The Group issues equity-settled share based payments to certain employees.
Equity-settled share based payments are measured at fair value (excluding the
effect on non market based vesting conditions) at the date of grant. The fair
value as determined at the grant date of the equity-settled share based payments
is expensed on a straight-line basis over the vesting period or the period to
which the service relates, based on the company's estimate of shares that will
eventually vest and adjusted for the effect of non-market based vesting
conditions.
Fair value is measured by use of the Black-Scholes Option Pricing Model.
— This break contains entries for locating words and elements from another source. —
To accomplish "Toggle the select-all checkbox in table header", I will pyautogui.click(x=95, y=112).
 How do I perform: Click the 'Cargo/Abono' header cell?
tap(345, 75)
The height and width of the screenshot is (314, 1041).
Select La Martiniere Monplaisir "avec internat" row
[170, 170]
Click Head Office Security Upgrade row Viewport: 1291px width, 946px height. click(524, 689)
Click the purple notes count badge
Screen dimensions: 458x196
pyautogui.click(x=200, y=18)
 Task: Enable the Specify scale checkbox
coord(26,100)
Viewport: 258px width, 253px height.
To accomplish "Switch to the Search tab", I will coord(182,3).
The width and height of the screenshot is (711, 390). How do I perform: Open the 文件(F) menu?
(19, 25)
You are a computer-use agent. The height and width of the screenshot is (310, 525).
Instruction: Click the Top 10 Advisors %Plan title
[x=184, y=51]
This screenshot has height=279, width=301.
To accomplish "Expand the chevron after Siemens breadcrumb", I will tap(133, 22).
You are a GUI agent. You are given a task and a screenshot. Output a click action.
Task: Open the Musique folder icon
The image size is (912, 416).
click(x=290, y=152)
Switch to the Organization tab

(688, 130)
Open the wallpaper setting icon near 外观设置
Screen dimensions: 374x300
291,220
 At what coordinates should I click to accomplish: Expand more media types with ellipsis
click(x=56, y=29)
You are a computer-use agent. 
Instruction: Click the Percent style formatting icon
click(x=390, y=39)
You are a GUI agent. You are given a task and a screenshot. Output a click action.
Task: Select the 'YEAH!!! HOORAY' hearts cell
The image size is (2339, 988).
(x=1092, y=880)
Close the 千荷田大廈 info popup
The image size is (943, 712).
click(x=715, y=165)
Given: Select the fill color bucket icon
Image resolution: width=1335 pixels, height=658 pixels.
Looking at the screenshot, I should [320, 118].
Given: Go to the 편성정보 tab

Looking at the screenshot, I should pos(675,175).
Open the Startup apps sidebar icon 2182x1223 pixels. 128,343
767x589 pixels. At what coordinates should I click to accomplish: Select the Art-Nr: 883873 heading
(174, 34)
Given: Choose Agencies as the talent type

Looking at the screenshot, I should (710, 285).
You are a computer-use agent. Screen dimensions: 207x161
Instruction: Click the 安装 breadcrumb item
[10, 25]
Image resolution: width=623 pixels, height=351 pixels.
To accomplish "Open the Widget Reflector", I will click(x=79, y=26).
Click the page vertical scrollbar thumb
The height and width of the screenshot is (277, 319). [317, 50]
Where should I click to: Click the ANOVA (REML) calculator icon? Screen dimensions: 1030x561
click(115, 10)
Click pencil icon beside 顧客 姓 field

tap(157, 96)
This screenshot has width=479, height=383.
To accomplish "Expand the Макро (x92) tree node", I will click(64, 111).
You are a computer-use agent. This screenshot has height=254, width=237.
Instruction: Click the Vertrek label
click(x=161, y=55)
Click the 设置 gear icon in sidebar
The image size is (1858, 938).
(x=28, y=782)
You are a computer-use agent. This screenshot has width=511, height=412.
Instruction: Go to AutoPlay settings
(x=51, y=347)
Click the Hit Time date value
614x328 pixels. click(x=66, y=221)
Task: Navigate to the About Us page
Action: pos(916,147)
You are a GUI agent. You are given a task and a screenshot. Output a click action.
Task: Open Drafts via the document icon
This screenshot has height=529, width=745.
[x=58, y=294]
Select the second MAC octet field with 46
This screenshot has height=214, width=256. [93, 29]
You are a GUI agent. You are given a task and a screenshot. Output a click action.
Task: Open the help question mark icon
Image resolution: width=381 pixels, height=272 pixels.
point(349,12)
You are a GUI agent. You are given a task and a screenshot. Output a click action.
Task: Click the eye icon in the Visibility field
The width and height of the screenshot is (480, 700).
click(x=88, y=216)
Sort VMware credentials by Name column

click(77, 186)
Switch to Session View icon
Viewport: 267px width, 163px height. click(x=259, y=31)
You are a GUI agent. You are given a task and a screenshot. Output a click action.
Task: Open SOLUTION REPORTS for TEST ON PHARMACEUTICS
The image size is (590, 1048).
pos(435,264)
The
expected life used in the model has been adjusted, based on management's best
estimate, for the effects of non-transferability, exercise restrictions and
behavioral considerations.
2. TAXATION
The corporation tax charge for the period is based on the effective rate which
it is estimated will apply for the full year.
3. COMPARATIVE FIGURES
The comparative figures for the year ended 31 March 2006, which do not
constitute statutory accounts, are abridged from the company's statutory
accounts which have been filed with the Registrar of Companies, as restated for
the effect of the adoption of FRS20 in the period. The report of the auditors,
Deloitte & Touche LLP, on these accounts was unqualified and did not contain a
statement under section 237(2) or (3) of the Companies Act 1985.
4. APPROVAL AND DISTRIBUTION
This report was approved by the Board of Directors on 6 December 2006 and is
being sent to all shareholders. Additional copies are available from the Company
Secretary at the Registered Office The Rookery, Chilcompton, Somerset BA3 4EH.